Mid-season report: Super Rugby

Date published: April 17 2014

As the halfway mark of Super Rugby nears, we assess the first three months of an ongoing campaign that has been anything but dreary.

As the halfway mark of the 2014 Super Rugby season approaches, we assess the first three months of a campaign that has been anything but uneventful.

Currently the top three in the overall table are the Sharks, Brumbies and Chiefs, which is what the majority predicted before 2014's action started.

In stark contrast, at the bottom side on the ladder is the Stormers while things have been far from rosy for the Reds, Blues, Rebels and Cheetahs.

Here we delve into the goings on south of the equator as this ever-evolving competition continues to offer much on the field but also has areas of concern off it, with these intriguing subplots taking place with a World Cup on the horizon and an extra two teams joining the competition in 2016.

2014's front-runners

As mentioned, it's the Sharks, Brumbies and Chiefs currently on top in their respective conference but write off the likes of the Force, Waratahs, Crusaders and other play-off hopefuls at your peril.

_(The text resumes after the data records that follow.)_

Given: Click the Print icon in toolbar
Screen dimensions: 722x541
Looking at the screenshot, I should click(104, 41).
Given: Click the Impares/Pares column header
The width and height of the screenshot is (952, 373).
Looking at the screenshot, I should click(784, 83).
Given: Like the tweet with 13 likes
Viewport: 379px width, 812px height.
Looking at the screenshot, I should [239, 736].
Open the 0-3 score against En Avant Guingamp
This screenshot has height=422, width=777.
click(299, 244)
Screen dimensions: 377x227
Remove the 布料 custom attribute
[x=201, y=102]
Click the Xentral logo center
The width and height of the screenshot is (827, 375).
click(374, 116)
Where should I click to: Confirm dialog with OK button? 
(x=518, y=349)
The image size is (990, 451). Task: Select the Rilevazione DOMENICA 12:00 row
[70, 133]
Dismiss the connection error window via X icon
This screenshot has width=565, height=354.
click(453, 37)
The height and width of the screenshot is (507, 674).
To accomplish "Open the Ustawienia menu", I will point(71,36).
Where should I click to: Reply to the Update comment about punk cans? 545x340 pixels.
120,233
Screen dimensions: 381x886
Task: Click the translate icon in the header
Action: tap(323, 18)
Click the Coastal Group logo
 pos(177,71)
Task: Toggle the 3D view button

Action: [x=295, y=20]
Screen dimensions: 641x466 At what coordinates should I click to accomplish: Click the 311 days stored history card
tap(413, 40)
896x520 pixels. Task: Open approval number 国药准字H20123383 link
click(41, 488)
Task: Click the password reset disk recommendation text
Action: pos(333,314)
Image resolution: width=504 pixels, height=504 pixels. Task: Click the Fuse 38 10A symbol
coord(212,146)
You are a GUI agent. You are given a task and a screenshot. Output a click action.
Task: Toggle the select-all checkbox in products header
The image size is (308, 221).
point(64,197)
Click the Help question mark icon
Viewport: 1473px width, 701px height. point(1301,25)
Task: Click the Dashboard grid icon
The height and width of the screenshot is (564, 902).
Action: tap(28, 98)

Although this trio lead the way, it is fair to say they have not been setting the 2014 competition alight with performances as the Sharks and Brumbies grind out wins while the champion Chiefs have blown more cold than hot in recent outings.

Not a bad poor patch

Sticking with the Chiefs, much has been made of their dip in form as they went three games without a win before claiming a nervy victory over the Rebels last weekend. Sloppy starts against the Bulls and Cheetahs saw them eventually recover to claim draws but the old cliche of getting results while not playing well springs to mind as even without hitting top form, they picked up eleven points in four games. Better to dip now than later we say.

Folau farce hurting 'Tahs

One shudders to think who took the brunt of boss Michael Cheika's frustration when he found out that Israel Folau would not be playing against the Western Force. Cleared to start by the Waratahs' doctor, full-back Folau was then ruled out by the Australian Rugby Union due to his throat injury. For how long he would be sidelined even Folau did not know at the time but with eight tries in four games it's clear any forced absence is a blow to their hopes.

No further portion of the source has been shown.